→ Problem description:
Please report, as a single number, how many lines in the entries include the string "breadcrumb".

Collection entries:
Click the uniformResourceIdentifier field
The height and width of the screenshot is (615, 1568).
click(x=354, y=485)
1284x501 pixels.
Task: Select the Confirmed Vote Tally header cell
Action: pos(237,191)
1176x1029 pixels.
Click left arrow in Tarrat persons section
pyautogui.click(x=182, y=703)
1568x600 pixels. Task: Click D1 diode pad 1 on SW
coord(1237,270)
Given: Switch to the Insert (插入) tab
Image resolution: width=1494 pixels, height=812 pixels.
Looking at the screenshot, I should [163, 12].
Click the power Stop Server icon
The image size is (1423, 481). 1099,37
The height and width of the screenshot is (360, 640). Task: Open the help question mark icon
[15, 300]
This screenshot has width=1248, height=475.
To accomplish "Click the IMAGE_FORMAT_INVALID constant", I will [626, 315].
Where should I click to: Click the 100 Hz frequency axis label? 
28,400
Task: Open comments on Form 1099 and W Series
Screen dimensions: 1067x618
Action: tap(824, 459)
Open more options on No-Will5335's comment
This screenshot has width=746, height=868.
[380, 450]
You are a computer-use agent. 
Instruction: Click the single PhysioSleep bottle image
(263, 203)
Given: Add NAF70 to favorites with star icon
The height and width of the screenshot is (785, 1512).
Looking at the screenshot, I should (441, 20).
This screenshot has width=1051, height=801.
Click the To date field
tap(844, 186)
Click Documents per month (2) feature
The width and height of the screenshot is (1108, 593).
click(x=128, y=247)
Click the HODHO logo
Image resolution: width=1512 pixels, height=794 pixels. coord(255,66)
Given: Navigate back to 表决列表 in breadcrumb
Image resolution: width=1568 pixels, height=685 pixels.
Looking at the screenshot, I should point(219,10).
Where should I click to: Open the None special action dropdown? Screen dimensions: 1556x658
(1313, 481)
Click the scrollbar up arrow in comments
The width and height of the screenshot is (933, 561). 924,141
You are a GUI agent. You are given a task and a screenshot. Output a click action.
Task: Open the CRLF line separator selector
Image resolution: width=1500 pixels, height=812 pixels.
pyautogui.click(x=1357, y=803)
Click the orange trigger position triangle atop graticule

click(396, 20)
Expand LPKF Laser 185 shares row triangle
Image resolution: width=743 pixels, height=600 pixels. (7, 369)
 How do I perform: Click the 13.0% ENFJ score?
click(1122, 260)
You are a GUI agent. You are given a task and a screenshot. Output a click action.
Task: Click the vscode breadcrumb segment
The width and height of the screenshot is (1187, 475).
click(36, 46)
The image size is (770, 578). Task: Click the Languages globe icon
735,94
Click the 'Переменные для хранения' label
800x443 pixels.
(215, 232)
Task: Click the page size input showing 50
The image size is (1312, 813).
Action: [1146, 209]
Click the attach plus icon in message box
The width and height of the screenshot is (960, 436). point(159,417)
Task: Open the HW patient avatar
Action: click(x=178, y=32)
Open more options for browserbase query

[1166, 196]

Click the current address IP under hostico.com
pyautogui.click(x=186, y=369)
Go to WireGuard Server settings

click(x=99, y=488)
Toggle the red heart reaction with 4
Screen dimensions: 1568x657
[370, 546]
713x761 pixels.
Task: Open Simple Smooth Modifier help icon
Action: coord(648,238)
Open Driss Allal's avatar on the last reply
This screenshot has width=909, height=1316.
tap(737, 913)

→ Task solution:
2